Tartuffe is an entertaining adaptation of Molière’s original satire on religion. In John Donnelly’s version, the criticism of religious hypocrisy is more muted, placing a greater emphasis on Orgon’s bourgeois guilt and his attempts to atone for his previous money laundering exploits.
Tartuffe is introduced to us as an imposter in the audience – a latecomer who causes a disturbance before the play has even started. As is relayed to us post facto, Orgon comes across Tartuffe, a bogus guru figure, and falls hand-over-fist for his ploy, convinced that Tartuffe’s teachings will help him live as a better person. He brings Tartuffe into the family home, of which Orgon acts as a weak, worried, (and compensatingly ruthless) patriarch. In a turning point of the play, he decides that, having already exiled one child, his daughter Mariane will marry Tartuffe, or he will banish her from the household. The rest of the family meanwhile, seeing right through Tartuffe, decide to hatch a plot to have Orgon’s wife, Elmire, seduce him while Orgon listens in to expose the ‘imposter’ for who he really is.

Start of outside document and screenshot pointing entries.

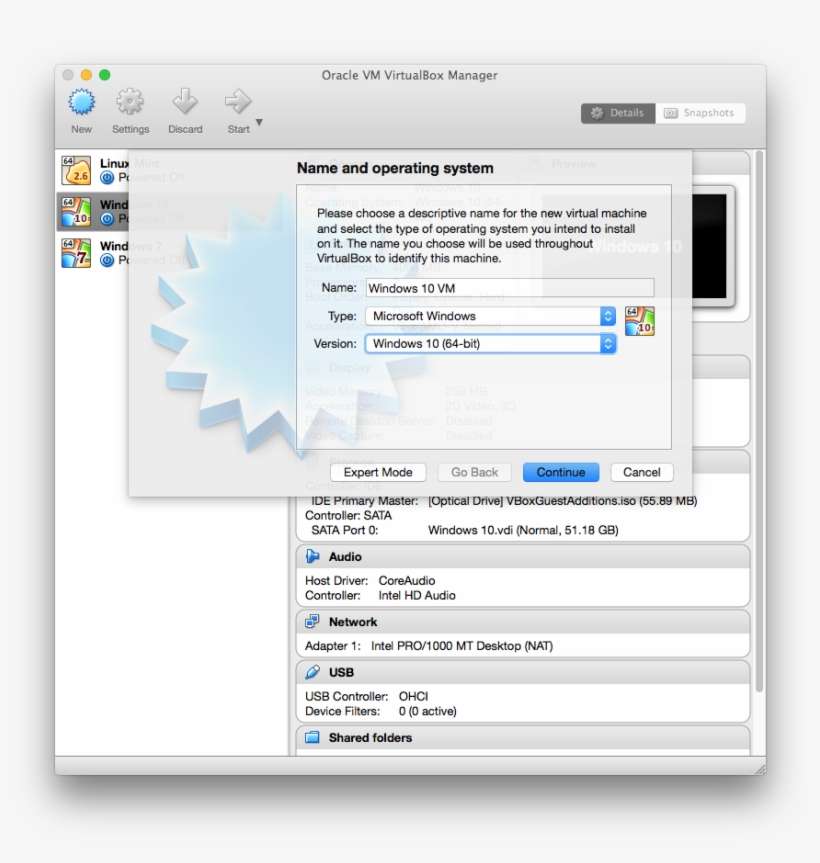Click the Name input field
Image resolution: width=820 pixels, height=863 pixels.
click(510, 287)
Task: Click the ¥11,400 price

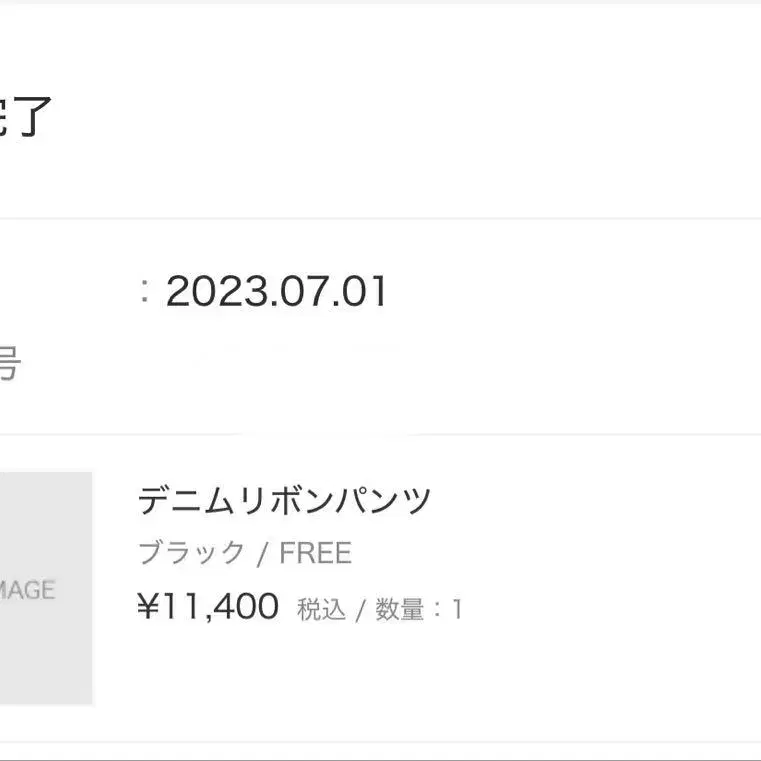Action: pyautogui.click(x=207, y=606)

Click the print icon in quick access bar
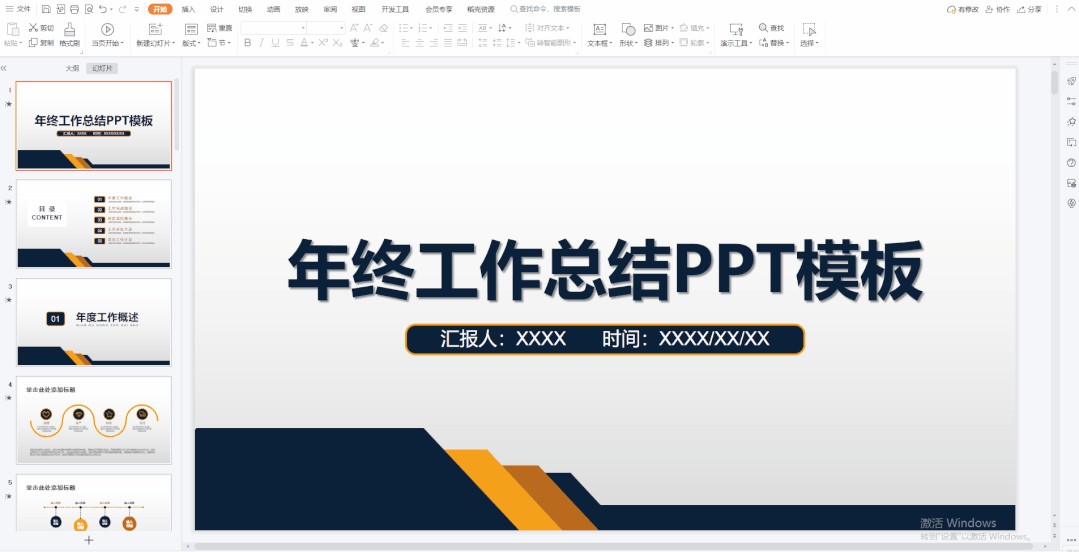tap(75, 9)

The set is a wonderful picture of kitschy excess – a giant gold statue of Michelangelo’s David in one corner, a golden orb hanging from the ceiling with spines coming out of it with lights on the ends, a marble fireplace and, naturally, an ornate gold leaf mirror placed above it. A pop-arty portrait of Christ hangs in the background, which subtly changes colour throughout the show, alluding to Orgon’s showy and superficial adoption of religion.
The acting is wonderfully eccentric to match, creating brilliantly vivid characters. Denis O’Hare as Tartuffe and Kevin Doyle as Orgon stand out in particular – the confident idiosyncrasies and exaggerated Spanish accent which O’Hare lends to Tartuffe contrasting brilliantly with the dithering middle-class britishness of Doyle’s Orgon.
Yet despite the comic amusement of Donnelly’s adaptation, the big laughs came not as often from satiric moments, but from flashes of comfortable and slightly obvious humour. In updating the script, there are quite a few referential jokes added which worked in bringing out the stereotypically middle-classedness of the characters, but were nonetheless slightly tired and overdone, for example, ‘I’ve seen worse scraps in the produce aisles of Waitrose’.
This was, however, effective in starkly contrasting with the ending, in which Tartuffe, having convinced Orgon to sign over his house’s lease, is arrested and beaten by the police until Tartuffe renounces his claim to the house. The Prime Minister meanwhile, is said to have forgiven Orgon for his underhand activities in profiting from the unspecified war. In the final moments when the script reverts to Moliere’s rhyming couplet structure, Tartuffe bitterly considers society’s double-standards, resentfully parroting that ‘for the protection of our nation, we must never get ideas above our station’. This turn was jarring and effective – forcing you to reconsider the majority of the characters in the play as villains, not just Tartuffe, the eponymous ‘imposter’.